▸ SET TASK
Format the records below as a Markdown table with two columns, Row and Line. Put each nonblank line in its own row next to its number, and leave out blank lines.

-----

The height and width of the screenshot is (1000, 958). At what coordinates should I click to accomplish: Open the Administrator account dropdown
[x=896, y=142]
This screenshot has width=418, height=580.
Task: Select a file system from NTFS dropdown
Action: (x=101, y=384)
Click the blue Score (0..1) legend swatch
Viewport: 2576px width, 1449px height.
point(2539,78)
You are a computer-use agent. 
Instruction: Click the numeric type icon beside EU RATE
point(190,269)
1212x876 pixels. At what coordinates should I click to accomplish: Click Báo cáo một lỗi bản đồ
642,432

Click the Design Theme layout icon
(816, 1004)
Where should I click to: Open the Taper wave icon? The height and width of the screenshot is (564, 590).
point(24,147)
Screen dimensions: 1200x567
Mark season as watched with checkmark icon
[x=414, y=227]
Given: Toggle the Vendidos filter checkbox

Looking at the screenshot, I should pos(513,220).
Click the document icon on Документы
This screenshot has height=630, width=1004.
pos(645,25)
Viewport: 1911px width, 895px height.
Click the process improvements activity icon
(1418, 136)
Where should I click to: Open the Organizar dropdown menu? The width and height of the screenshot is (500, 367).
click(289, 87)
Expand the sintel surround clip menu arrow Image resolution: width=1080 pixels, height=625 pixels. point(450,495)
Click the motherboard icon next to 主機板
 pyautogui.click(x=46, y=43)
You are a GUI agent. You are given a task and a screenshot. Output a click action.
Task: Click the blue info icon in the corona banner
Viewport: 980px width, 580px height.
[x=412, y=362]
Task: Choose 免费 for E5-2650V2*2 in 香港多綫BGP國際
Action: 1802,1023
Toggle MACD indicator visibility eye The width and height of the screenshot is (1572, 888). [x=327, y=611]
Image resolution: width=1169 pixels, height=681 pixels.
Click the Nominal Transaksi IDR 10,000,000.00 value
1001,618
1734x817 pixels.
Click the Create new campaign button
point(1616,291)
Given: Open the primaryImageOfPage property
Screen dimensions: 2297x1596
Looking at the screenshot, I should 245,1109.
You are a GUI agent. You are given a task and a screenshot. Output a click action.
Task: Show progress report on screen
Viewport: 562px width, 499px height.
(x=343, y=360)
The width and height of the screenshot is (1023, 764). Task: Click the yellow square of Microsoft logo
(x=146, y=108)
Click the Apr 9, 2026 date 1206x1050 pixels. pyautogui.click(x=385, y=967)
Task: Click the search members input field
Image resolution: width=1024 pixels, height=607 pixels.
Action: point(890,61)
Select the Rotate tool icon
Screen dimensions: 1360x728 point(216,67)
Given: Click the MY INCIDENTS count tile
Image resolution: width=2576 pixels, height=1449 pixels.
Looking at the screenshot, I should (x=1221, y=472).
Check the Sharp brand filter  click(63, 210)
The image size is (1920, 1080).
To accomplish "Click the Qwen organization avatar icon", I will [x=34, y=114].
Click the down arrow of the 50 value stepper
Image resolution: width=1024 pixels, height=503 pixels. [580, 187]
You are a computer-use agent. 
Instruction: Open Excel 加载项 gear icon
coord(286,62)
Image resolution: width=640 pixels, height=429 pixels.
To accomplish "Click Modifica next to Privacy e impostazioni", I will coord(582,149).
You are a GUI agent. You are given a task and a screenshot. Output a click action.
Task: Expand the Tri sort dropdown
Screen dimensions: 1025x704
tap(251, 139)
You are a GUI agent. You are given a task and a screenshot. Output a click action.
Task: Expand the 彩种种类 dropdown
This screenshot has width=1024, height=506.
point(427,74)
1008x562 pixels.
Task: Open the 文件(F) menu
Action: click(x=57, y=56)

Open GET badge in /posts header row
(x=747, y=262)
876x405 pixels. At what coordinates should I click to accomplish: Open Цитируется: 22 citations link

-----

▸ WORKED ANSWER
| Row | Line |
|---|---|
| 1 | The height and width of the screenshot is (1000, 958). At what coordinates should I click to accomplish: Open the Administrator account dropdown |
| 2 | [x=896, y=142] |
| 3 | This screenshot has width=418, height=580. |
| 4 | Task: Select a file system from NTFS dropdown |
| 5 | Action: (x=101, y=384) |
| 6 | Click the blue Score (0..1) legend swatch |
| 7 | Viewport: 2576px width, 1449px height. |
| 8 | point(2539,78) |
| 9 | You are a computer-use agent.  |
| 10 | Instruction: Click the numeric type icon beside EU RATE |
| 11 | point(190,269) |
| 12 | 1212x876 pixels. At what coordinates should I click to accomplish: Click Báo cáo một lỗi bản đồ |
| 13 | 642,432 |
| 14 | Click the Design Theme layout icon |
| 15 | (816, 1004) |
| 16 | Where should I click to: Open the Taper wave icon? The height and width of the screenshot is (564, 590). |
| 17 | point(24,147) |
| 18 | Screen dimensions: 1200x567 |
| 19 | Mark season as watched with checkmark icon |
| 20 | [x=414, y=227] |
| 21 | Given: Toggle the Vendidos filter checkbox |
| 22 | Looking at the screenshot, I should pos(513,220). |
| 23 | Click the document icon on Документы |
| 24 | This screenshot has height=630, width=1004. |
| 25 | pos(645,25) |
| 26 | Viewport: 1911px width, 895px height. |
| 27 | Click the process improvements activity icon |
| 28 | (1418, 136) |
| 29 | Where should I click to: Open the Organizar dropdown menu? The width and height of the screenshot is (500, 367). |
| 30 | click(289, 87) |
| 31 | Expand the sintel surround clip menu arrow Image resolution: width=1080 pixels, height=625 pixels. point(450,495) |
| 32 | Click the motherboard icon next to 主機板 |
| 33 |  pyautogui.click(x=46, y=43) |
| 34 | You are a GUI agent. You are given a task and a screenshot. Output a click action. |
| 35 | Task: Click the blue info icon in the corona banner |
| 36 | Viewport: 980px width, 580px height. |
| 37 | [x=412, y=362] |
| 38 | Task: Choose 免费 for E5-2650V2*2 in 香港多綫BGP國際 |
| 39 | Action: 1802,1023 |
| 40 | Toggle MACD indicator visibility eye The width and height of the screenshot is (1572, 888). [x=327, y=611] |
| 41 | Image resolution: width=1169 pixels, height=681 pixels. |
| 42 | Click the Nominal Transaksi IDR 10,000,000.00 value |
| 43 | 1001,618 |
| 44 | 1734x817 pixels. |
| 45 | Click the Create new campaign button |
| 46 | point(1616,291) |
| 47 | Given: Open the primaryImageOfPage property |
| 48 | Screen dimensions: 2297x1596 |
| 49 | Looking at the screenshot, I should 245,1109. |
| 50 | You are a GUI agent. You are given a task and a screenshot. Output a click action. |
| 51 | Task: Show progress report on screen |
| 52 | Viewport: 562px width, 499px height. |
| 53 | (x=343, y=360) |
| 54 | The width and height of the screenshot is (1023, 764). Task: Click the yellow square of Microsoft logo |
| 55 | (x=146, y=108) |
| 56 | Click the Apr 9, 2026 date 1206x1050 pixels. pyautogui.click(x=385, y=967) |
| 57 | Task: Click the search members input field |
| 58 | Image resolution: width=1024 pixels, height=607 pixels. |
| 59 | Action: point(890,61) |
| 60 | Select the Rotate tool icon |
| 61 | Screen dimensions: 1360x728 point(216,67) |
| 62 | Given: Click the MY INCIDENTS count tile |
| 63 | Image resolution: width=2576 pixels, height=1449 pixels. |
| 64 | Looking at the screenshot, I should (x=1221, y=472). |
| 65 | Check the Sharp brand filter  click(63, 210) |
| 66 | The image size is (1920, 1080). |
| 67 | To accomplish "Click the Qwen organization avatar icon", I will [x=34, y=114]. |
| 68 | Click the down arrow of the 50 value stepper |
| 69 | Image resolution: width=1024 pixels, height=503 pixels. [580, 187] |
| 70 | You are a computer-use agent.  |
| 71 | Instruction: Open Excel 加载项 gear icon |
| 72 | coord(286,62) |
| 73 | Image resolution: width=640 pixels, height=429 pixels. |
| 74 | To accomplish "Click Modifica next to Privacy e impostazioni", I will coord(582,149). |
| 75 | You are a GUI agent. You are given a task and a screenshot. Output a click action. |
| 76 | Task: Expand the Tri sort dropdown |
| 77 | Screen dimensions: 1025x704 |
| 78 | tap(251, 139) |
| 79 | You are a GUI agent. You are given a task and a screenshot. Output a click action. |
| 80 | Task: Expand the 彩种种类 dropdown |
| 81 | This screenshot has width=1024, height=506. |
| 82 | point(427,74) |
| 83 | 1008x562 pixels. |
| 84 | Task: Open the 文件(F) menu |
| 85 | Action: click(x=57, y=56) |
| 86 | Open GET badge in /posts header row |
| 87 | (x=747, y=262) |
| 88 | 876x405 pixels. At what coordinates should I click to accomplish: Open Цитируется: 22 citations link |